In men che non si dica si trova invischiata nel caso più scottante del momento, che riguarda la misteriosa scomparsa di 14 predatori. Ad aiutarla nella soluzione dell’intricato enigma è un piccolo malvivente in cui s’è casualmente imbattuta, la volpe Nick Wilde. Così coniglio e volpe lavorano fianco a fianco: il che vuol dire che Judy, vittima di discriminazione e stereotipi, deve affrontare anche i suoi di pregiudizi, che istintivamente la portano a diffidare più che mai di una volpe.

La morale del film d’animazione Disney del 2016, diretto da Byron Howard e Rich Moore, anche vincitore dell’Oscar, non potrebbe essere più chiara, con il suo messaggio sull’inclusività e il rispetto della diversità. Principio che la società apparentemente perfetta di Zootropolis dà per acquisito a chiacchiere, mentre invece i pregiudizi sono duri a morire, come impara subito la piccola Judy, coniglio e femmina, in un mondo di maschi predatori. Il racconto evita la didascalicità dell’assunto grazie all’andatura brillante e lo stile dinamico e inventivo, che prende le cadenze di un autentico poliziesco, alleggerito dalle divertenti schermaglie da buddy movie della strana coppia di amici nemici, preda e predatore, composta da Judy e Nick.

Attorno a loro ruota una realtà multicolore e affollatissima. Zootropolis è una città-mondo in cui c’è spazio, per esempio, per un bizzarro quartiere in miniatura a misura dei suoi abitanti roditori, nel quale persino Judy fa la figura del gigante. E se la trovata diverte, sapientemente dissimulato c’è anche un altro significato: perché trattasi pur sempre di una zona separata da ben precisi confini dal resto della città, quasi un ghetto per animali di serie b (dato che, come ammoniva la fattoria orwelliana, pure nel mondo presunto ideale ci sono animali più uguali degli altri).

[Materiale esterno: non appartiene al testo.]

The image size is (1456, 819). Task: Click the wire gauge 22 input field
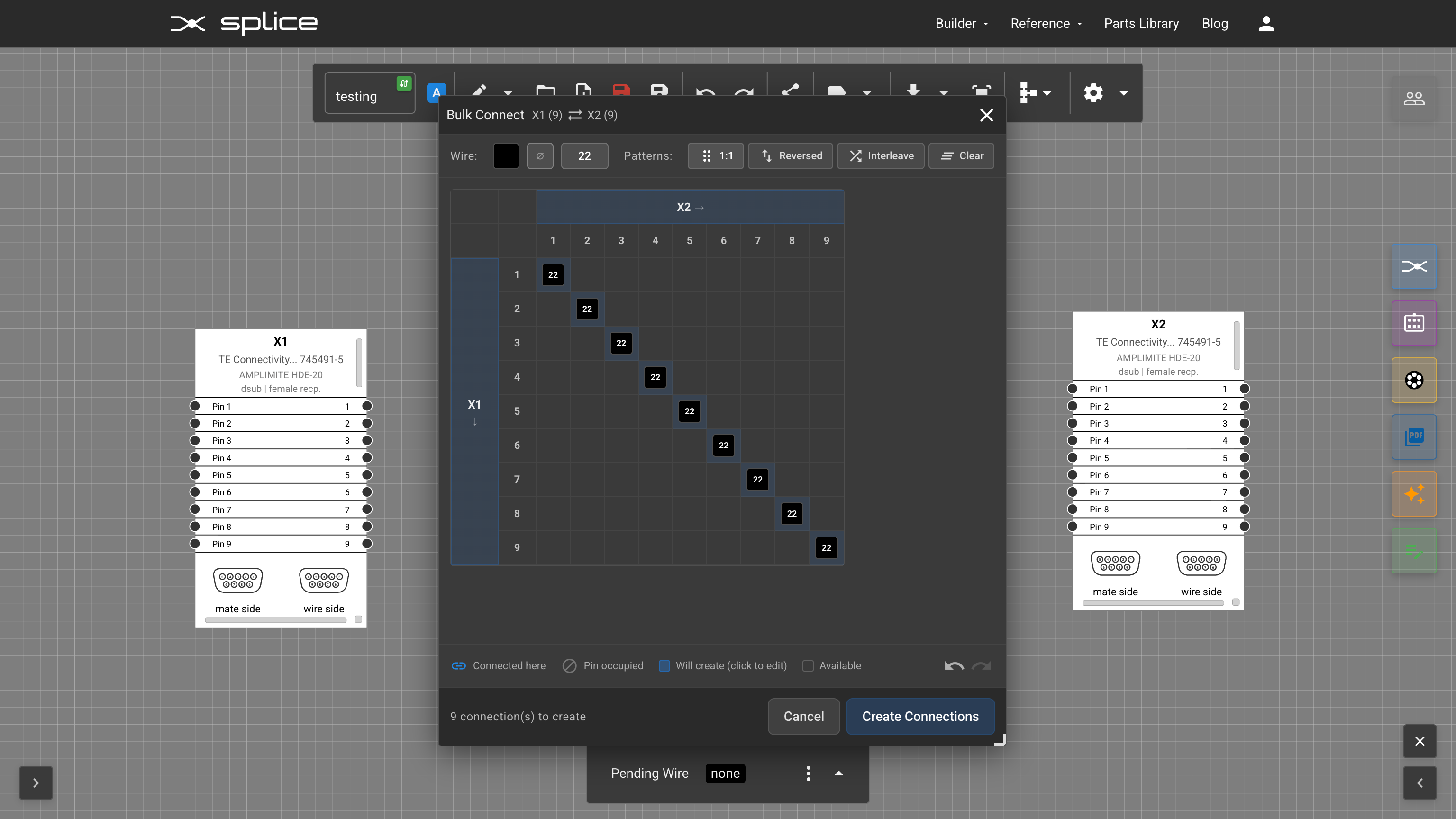pyautogui.click(x=584, y=156)
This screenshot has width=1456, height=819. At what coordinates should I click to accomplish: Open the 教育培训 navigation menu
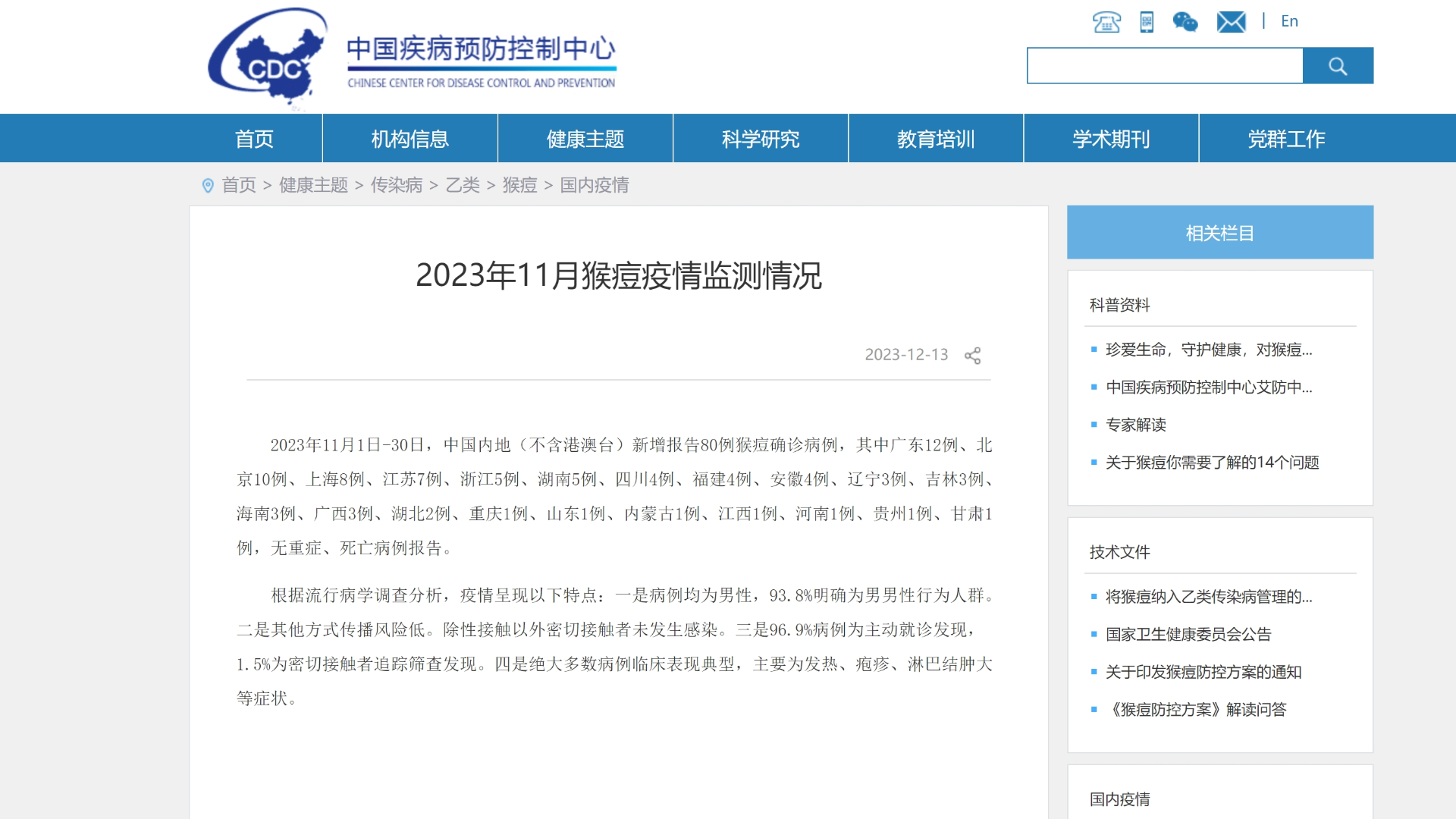pos(935,139)
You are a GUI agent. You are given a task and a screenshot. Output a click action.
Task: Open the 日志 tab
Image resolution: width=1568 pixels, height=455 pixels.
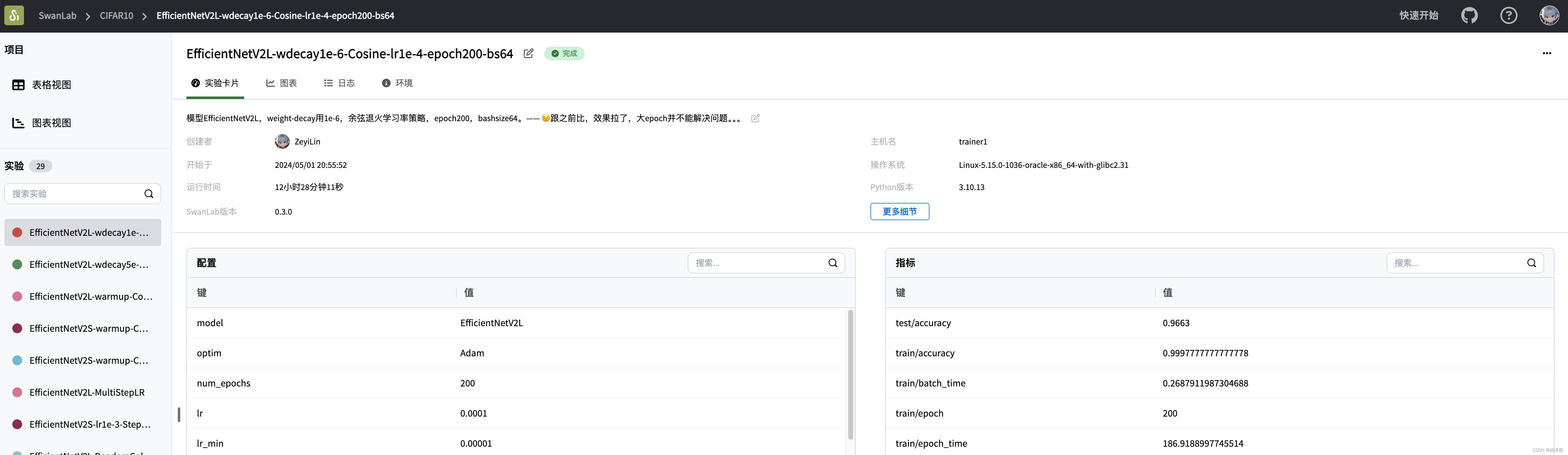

Il racconto di detection di Zootropolis consente poi non solo di accumulare colpi di scena, ma anche innumerevoli personaggi. Come i buffi, lentissimi bradipi che lavorano alla motorizzazione, a dimostrazione del fatto che neanche gli animali sono riusciti a risolvere la piaga della burocrazia. O come la trovata del boss criminale toporagno, che da un lato ammicca divertito al Padrino, dall’altro permette il ribaltamento delle aspettative, e del pregiudizio, secondo cui il più potente deve essere sempre il più grosso.

Zootropolis procede lungo la linea d’una dialettica che misura continuamente la distanza tra le altisonanti dichiarazioni sul paradiso in terra realizzato e la meno rassicurante realtà che disattente continuamente gli assunti teorici (e retorici). E Judy è il personaggio che con la sua caparbia volontà – ispirata al classico principio disneyano del “volere è potere” –, ma soprattutto tramite la consapevolezza accumulata via via che l’avventura procede, cerca di allineare, scoprendo quanto sia faticoso, il principio ideale col principio di realtà. Il che vuol dire fare di tutto per pervenire a quella auspicata società della concordia. Rendendosi però conto che per ottenerla poi magari si deve venire a patti con figuri non esattamente raccomandabili come il Padrino toporagno. E che la prima, vera rivoluzione non è sconfiggere il pregiudizio fuori di noi, ma quello dentro di noi.